After months of soaring crude oil prices, BP, the world’s second-biggest oil company, has reported a 43 per cent rise in third-quarter profit and forecast that prices will stay above $US30 a barrel, and possibly higher, for years to come.

But in a first from one of the oil majors, BP also talked down the prospect of oil prices remaining at record levels in the longer term. “I think it is not helpful for the world to believe that we are running out of oil, which we are not,” the group’s chief executive, John Browne, said.

“It seems that on the basis of the recent track record and the supply-demand balance, oil prices have a support level of around $US30 a barrel for at least the medium term, underpinned by OPEC discipline and their needs for revenue,” he said.

“Prices could spike above this level if demand strength outpaces the rate at which additional production capacity comes on stream each year.”

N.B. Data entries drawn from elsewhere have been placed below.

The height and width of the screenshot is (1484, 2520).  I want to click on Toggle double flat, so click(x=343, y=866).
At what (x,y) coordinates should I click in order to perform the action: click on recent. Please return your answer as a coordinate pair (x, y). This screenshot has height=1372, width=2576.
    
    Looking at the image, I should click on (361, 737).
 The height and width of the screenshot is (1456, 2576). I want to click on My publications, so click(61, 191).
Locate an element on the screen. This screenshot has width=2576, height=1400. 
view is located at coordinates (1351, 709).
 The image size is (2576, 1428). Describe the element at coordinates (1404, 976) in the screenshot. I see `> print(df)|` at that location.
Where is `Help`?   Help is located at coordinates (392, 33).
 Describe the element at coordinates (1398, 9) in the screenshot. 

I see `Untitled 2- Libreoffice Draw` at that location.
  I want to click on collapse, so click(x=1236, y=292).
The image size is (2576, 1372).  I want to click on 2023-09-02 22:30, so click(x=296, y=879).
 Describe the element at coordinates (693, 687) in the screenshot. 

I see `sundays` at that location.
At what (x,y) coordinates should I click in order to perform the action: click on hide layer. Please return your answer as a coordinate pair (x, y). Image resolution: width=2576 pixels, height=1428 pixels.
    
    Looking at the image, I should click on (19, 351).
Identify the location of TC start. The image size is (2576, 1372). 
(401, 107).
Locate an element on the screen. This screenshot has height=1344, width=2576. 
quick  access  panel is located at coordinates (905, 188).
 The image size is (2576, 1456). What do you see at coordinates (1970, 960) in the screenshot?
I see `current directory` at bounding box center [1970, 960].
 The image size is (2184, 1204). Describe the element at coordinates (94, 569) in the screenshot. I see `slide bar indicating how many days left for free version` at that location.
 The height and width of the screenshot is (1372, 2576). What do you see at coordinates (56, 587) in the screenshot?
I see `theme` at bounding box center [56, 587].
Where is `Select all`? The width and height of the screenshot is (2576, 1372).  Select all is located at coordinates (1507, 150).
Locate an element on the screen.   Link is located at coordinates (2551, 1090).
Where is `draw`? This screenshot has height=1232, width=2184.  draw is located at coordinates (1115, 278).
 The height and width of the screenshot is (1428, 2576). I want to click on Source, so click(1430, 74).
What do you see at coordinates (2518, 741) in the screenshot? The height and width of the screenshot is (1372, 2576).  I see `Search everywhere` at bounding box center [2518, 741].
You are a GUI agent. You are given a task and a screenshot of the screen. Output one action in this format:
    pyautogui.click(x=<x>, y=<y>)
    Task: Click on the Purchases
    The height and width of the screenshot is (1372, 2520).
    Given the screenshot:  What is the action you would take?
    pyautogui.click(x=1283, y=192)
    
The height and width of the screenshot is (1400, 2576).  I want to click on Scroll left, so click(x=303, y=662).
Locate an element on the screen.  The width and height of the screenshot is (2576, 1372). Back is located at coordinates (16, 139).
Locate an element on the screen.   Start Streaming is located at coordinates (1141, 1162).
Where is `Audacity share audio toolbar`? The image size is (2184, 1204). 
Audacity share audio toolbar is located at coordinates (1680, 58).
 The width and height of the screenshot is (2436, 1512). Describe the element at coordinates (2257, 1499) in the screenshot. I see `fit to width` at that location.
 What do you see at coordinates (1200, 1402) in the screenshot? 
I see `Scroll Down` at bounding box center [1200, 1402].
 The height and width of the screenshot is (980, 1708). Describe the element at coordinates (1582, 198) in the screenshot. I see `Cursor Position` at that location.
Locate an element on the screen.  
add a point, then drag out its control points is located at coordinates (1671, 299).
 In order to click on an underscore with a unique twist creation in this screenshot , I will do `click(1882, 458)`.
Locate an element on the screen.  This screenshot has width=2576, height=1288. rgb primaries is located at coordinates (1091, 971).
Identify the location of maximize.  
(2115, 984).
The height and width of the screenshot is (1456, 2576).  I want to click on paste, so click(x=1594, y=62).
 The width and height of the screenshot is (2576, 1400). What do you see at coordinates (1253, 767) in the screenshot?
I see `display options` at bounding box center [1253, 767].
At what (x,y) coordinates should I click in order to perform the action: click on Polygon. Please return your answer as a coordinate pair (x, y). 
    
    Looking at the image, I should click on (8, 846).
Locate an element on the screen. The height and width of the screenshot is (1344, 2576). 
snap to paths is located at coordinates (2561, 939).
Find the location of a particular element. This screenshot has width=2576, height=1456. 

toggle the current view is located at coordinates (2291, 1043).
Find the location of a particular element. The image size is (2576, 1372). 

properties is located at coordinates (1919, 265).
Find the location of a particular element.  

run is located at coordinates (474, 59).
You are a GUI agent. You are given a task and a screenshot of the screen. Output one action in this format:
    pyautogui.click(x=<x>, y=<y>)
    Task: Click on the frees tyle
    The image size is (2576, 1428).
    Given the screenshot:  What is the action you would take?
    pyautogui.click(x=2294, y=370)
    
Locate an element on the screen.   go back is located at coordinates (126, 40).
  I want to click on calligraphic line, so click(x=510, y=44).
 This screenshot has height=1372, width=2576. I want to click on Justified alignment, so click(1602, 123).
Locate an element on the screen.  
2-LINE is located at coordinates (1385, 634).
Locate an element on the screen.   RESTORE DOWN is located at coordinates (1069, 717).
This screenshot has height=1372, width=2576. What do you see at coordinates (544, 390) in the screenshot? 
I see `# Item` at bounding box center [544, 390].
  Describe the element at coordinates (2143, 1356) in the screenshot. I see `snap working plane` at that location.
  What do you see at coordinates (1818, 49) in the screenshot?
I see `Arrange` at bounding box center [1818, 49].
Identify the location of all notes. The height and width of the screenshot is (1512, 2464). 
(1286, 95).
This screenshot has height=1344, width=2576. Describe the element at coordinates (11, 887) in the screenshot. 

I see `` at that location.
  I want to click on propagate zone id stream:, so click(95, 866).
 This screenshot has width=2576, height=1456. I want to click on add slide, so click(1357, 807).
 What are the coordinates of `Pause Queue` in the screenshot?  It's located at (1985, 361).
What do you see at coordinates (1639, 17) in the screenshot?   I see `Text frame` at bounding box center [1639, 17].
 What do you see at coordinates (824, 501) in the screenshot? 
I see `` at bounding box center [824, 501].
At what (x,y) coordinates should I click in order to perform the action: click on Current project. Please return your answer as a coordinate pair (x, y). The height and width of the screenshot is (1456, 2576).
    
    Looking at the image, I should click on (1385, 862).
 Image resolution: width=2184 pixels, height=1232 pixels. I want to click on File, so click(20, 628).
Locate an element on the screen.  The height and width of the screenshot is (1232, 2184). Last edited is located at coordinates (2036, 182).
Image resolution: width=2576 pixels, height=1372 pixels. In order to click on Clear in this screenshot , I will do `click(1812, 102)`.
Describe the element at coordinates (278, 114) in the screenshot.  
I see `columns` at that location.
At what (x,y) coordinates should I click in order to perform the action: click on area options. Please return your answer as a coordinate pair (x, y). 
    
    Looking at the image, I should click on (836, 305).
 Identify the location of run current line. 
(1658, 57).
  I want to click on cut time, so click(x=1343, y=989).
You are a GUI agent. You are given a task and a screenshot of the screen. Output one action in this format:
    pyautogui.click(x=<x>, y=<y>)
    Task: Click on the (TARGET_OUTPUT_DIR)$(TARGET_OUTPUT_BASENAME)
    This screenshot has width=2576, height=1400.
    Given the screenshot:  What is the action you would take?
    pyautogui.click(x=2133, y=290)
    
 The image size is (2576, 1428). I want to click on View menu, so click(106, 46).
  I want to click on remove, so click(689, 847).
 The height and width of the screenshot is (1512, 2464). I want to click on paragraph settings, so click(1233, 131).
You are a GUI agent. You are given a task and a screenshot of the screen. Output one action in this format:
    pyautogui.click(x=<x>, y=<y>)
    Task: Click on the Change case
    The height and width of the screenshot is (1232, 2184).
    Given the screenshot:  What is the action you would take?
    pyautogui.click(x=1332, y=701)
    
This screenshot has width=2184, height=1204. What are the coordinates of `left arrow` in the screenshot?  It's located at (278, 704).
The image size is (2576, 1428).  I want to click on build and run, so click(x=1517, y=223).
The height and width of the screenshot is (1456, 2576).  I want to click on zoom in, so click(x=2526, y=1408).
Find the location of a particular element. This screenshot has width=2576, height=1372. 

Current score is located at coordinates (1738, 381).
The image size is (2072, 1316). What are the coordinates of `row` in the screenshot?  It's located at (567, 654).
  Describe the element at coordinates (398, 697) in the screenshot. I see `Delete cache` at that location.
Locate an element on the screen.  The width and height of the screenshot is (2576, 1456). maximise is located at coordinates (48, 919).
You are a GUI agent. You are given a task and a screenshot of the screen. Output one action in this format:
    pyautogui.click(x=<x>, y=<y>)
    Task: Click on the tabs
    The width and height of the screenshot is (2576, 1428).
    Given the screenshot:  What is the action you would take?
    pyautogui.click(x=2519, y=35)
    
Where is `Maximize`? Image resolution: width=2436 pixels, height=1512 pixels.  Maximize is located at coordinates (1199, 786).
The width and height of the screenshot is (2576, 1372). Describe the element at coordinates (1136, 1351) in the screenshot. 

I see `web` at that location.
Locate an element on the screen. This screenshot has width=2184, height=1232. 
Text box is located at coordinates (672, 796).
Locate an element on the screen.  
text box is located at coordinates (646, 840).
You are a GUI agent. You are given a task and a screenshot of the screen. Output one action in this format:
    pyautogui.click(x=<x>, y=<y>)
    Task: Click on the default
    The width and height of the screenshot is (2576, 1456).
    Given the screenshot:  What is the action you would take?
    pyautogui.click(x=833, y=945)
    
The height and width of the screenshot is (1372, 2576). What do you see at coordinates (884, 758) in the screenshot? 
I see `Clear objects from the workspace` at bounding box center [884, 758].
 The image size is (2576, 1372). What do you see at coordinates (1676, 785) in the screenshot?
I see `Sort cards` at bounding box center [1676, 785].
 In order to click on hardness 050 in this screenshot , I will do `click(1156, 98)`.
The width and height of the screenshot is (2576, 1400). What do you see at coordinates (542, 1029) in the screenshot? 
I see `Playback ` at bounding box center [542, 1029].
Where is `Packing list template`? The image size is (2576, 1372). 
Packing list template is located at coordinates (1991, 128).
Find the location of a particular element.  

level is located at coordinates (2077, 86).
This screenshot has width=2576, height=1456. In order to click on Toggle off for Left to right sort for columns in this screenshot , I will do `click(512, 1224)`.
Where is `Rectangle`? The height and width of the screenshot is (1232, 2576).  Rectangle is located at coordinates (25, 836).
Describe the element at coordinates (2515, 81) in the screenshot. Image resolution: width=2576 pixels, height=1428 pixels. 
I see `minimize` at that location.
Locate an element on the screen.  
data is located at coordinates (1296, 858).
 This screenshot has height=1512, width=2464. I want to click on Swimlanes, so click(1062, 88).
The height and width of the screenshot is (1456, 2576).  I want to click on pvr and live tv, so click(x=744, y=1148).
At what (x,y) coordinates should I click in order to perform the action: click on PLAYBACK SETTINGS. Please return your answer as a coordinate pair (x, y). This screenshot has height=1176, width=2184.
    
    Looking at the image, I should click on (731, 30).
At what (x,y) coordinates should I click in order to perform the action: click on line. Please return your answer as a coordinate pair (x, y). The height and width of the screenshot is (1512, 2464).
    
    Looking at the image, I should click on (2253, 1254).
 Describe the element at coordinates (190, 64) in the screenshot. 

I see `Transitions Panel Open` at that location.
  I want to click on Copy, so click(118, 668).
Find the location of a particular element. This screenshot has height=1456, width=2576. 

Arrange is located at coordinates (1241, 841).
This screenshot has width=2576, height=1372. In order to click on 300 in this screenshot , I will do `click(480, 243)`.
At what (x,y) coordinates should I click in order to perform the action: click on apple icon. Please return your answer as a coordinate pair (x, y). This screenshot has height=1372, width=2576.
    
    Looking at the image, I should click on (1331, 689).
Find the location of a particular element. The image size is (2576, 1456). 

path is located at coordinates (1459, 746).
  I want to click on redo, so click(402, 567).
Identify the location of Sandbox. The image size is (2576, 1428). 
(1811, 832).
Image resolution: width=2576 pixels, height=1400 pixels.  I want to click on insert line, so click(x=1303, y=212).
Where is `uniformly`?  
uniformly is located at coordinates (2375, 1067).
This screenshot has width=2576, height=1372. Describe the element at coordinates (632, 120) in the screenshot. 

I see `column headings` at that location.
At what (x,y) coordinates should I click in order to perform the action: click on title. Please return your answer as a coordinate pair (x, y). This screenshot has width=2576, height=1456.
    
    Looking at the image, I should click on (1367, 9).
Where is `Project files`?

But he added that, as far as BP was concerned, it would continue to use a Brent oil price of $US20 a barrel for the purposes of planning its activity levels in the exploration and production sector.

Apart from anything else, that would ensure a portfolio of activities with strong returns. “For the BP Group, a planning assumption of $US20 a barrel remains the way to judge the balance between the amount of cash used for investment and that returned to our shareholders,” Lord Browne said.

BP is the first of the oil giants to report quarterly results since oil hit record highs in excess of $US55 a barrel. While its income grew, however, the company has increased its estimate of its spending next year on major capital projects such as oil rigs by about $US1 billion ($A1.34 billion) to $US14 billion , raising some doubts among analysts about its ability to please investors with continued high levels of share buybacks and dividends. The company’s stock retreated 1.2 per cent, to 531 pence ($A13).

BP announced that its pro forma profit rose to $US3.94 billion in the third quarter from $US2.76 billion in the period a year ago. What it calls its replacement-cost profit rose $US3.46 billion in the quarter from $US2.26 billion a year ago. Sales increased by a quarter, to $US73.8 billion, from $US59 billion, the company said.

Some analysts argued that the profits should have been much higher in light of the surge in oil prices, which have risen almost 70 per cent this year.

But the company acknowledged that capital expenditure, now expected to be in the region of $US14 billion this year and next, was higher than previously forecast.

“What they have gained on oil prices has been offset by expenditure,” said Richard Griffith, an analyst with brokerage Williams de Broe, which rates BP stock a “buy”.

“It is pointing to what you might expect in two, three, four years’ time when this investment is producing results.”

BP executives said the increase in capital spending was due to a variety of factors, including higher prices for steel used in building oil industry equipment and a weak dollar.

Lord Browne said the company was “on track” to achieve three targets it had set for shareholders, including increased dividends and “to distribute to shareholders 100 per cent of all free cash flows in excess of investment and dividend needs, generally when the price of oil is above $US20 per barrel”.

BP said exceptional costs grew by some $US400 million in the third quarter, partly as a result of a fire at an oil rig in Egypt and production shutdowns caused by Hurricane Ivan at BP installations in the Gulf of Mexico.